Ein Ruck ging durch die Bahn. Bastian sah auf. Bernd war sich nicht sicher, aber er hatte irgendwie das Gefühl, dass die ganze Spannung aus ihm wich. Im Augenwinkel sah er wie eine sehr junge Frau einen Kinderwagen zur Tür schob. Dabei stieß sie gegen den Haltebügel und aus dem Wagen kam ein ohrenbetäubendes Schreien. Sie fluchte und schüttelte im schnellen Takt den Griff des Kinderwagens, aber erfolglos. Bernd zog eine Augenbraue hoch. Sie sah gerade mal aus wie neunzehn, wenn überhaupt und sie schien ordentlich überfordert zu sein.
„Ich muss hier raus. Jedenfalls danke für Deine Hilfe.“, Bastian klang wie ein gehetztes Tier und genauso drehte er sich um und stürmte aus der Bahn.
Dabei rannte er die junge Frau beinahe um. Mit einem Satz war er aus der Bahn gesprungen und in der Dunkelheit verschwunden.
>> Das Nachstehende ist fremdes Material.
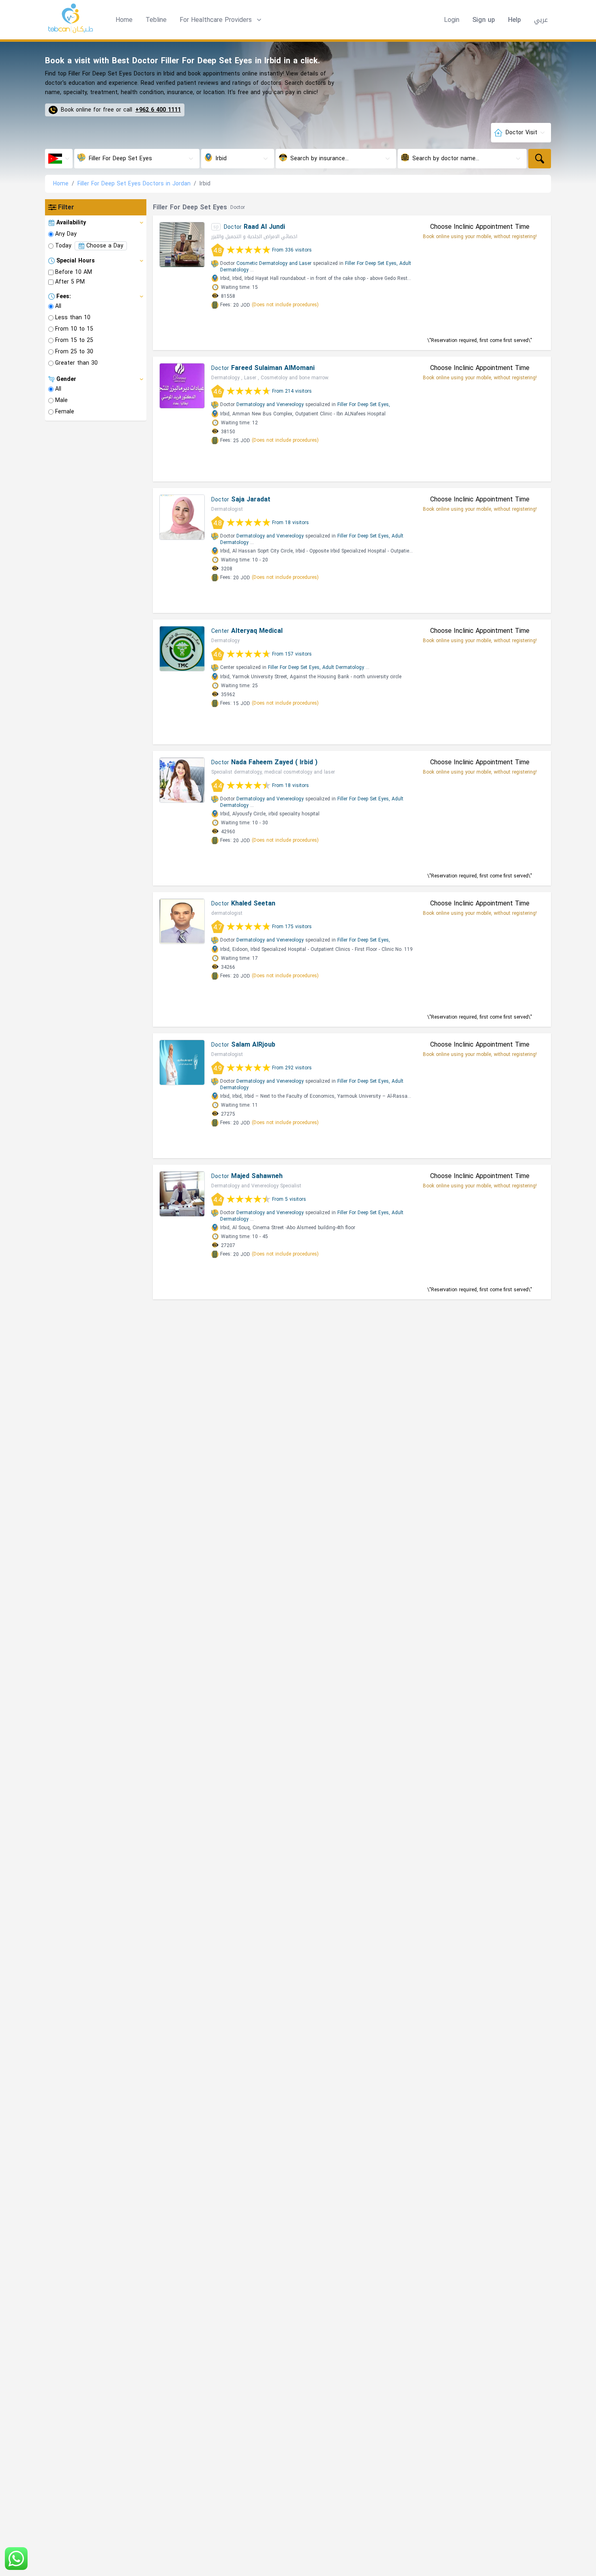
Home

Bernd sah seinen Kumpel an:
„Hast Du ne Ahnung was mit dem los ist?“
Lasse setzte gerade zu einer Antwort an, als die Stimme der jungen Frau ertönte:
„Kannst Du mir mal helfen?!?“
Bernd hatte keine Ahnung mit wem sie sprach, sie starrte nach draußen, aber da schien niemand zu stehen. Seufzend stand auf, sah zu Lasse und zuckte mit den Schultern als wolle er andeuten, dass ihr Samaritertum an diesem Abend wohl kein Ende finden würde. Er ging zu ihr und half ihr den Wagen mit dem schreienden Kind raus zu heben. Dann würde wenigstens wieder Ruhe in die Bahn einkehren. Regen empfing ihn und er fröstelte. Seine Jacke hatte er auf seinem Sitz liegen lassen. Er trug immer noch das T-Shirt vom Feuerspucken.
„Danke.“, es war nicht mehr als ein Hauchen.
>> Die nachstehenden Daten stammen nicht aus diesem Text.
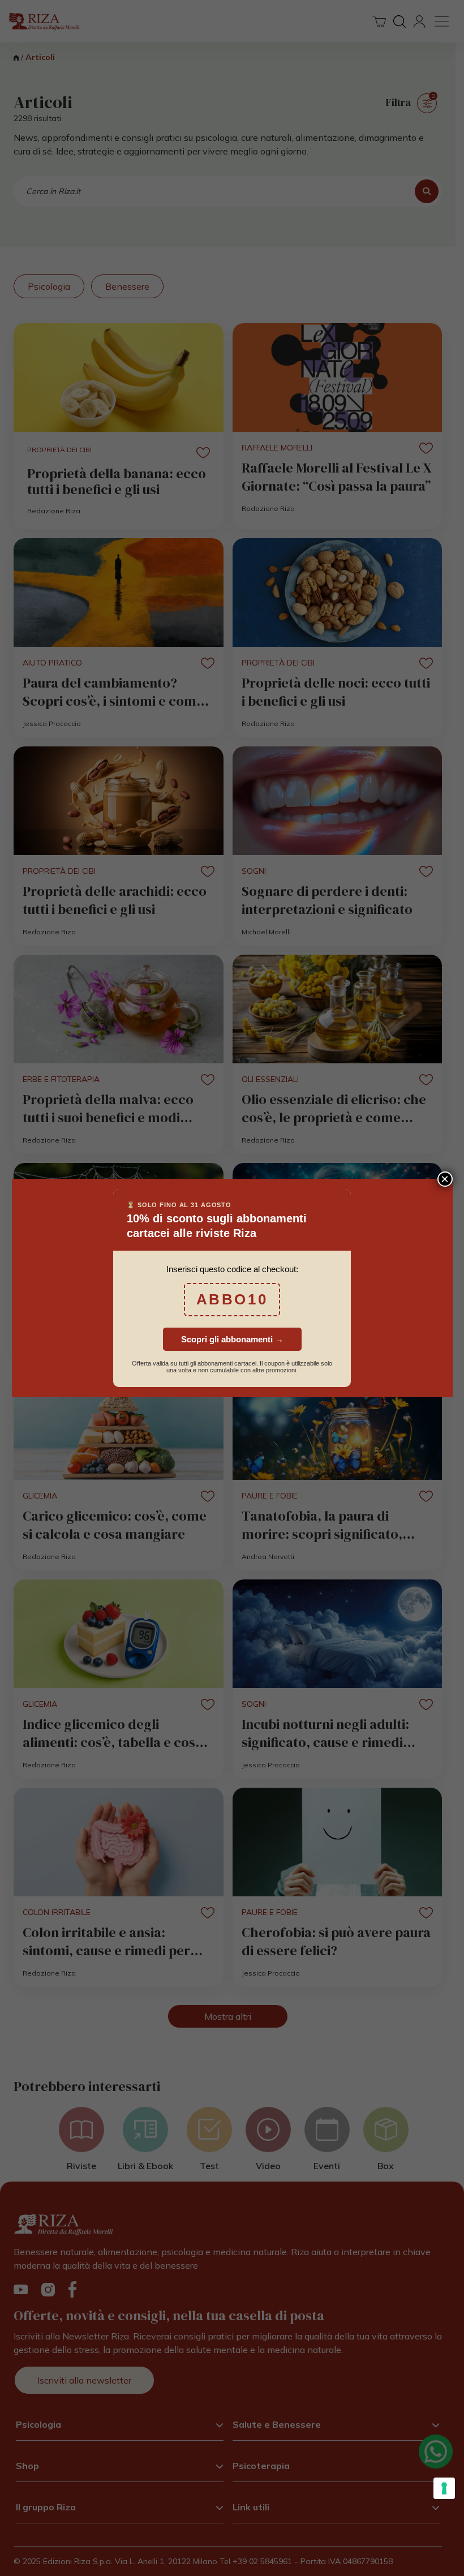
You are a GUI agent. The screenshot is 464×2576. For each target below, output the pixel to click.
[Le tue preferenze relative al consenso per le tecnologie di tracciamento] (444, 2488)
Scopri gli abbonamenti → (232, 1339)
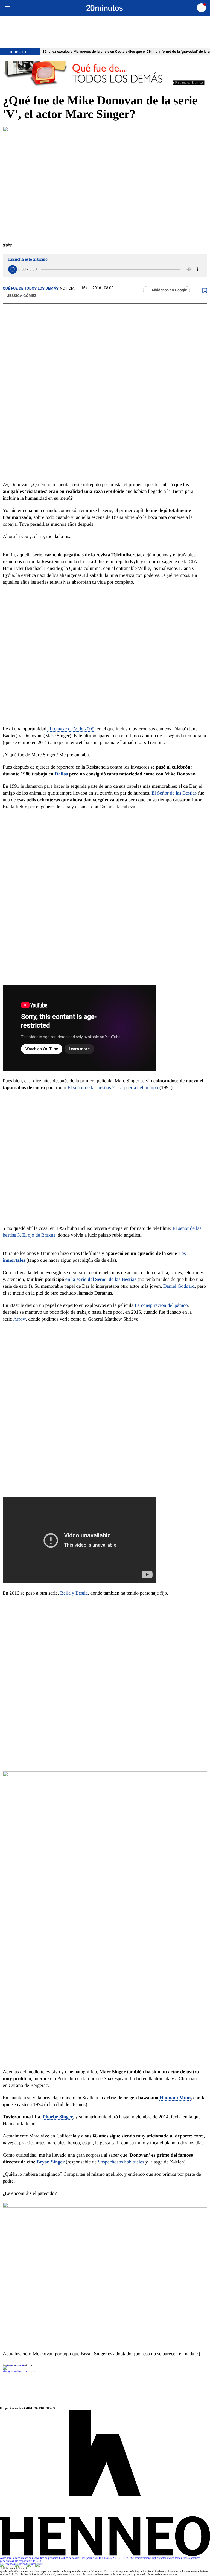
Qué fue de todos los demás (31, 288)
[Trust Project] (15, 2365)
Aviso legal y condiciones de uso (18, 2558)
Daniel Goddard (179, 1286)
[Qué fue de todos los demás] (105, 74)
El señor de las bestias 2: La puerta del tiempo (113, 1087)
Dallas (61, 774)
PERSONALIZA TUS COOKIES (114, 2558)
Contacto (160, 2558)
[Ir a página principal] (104, 8)
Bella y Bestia (74, 1593)
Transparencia (88, 2558)
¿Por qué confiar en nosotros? (19, 2371)
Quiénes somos (173, 2558)
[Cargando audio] (12, 269)
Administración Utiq (144, 2558)
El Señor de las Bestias (174, 793)
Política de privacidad (48, 2558)
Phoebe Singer (58, 2116)
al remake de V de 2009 (71, 728)
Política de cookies (70, 2558)
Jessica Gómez (21, 296)
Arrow (19, 1319)
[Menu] (7, 7)
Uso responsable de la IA (28, 2561)
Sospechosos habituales (121, 2162)
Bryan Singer (51, 2162)
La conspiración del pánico (161, 1305)
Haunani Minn (175, 2097)
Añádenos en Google (169, 290)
Sie lächelte ihn an und zwinkerte. Bernd stockte für einen Augenblick der Atem. Was für coole Augen!
„Kein Problem.“
Im letzten Moment sprang er in die Bahn. Er drehte sich noch mal zur Tür als diese ruckelnd wieder losfuhr. Das Mädchen winkte ihm zu und er hob kurz die Hand während er mit offenem Mund nach draußen starrte. Zum zweiten Mal an diesem Abend hielt ein Blick ihn fest.

1 Kommentar:

  1. Ich muss an mir arbeiten - bin diesen Donnerstag schon wieder so spät dran ;).
    Ich fürchte es sind noch ein paar Holprigkeiten im Text, da mein persönlicher Lektor auch nicht mehr drüber sehen konnte.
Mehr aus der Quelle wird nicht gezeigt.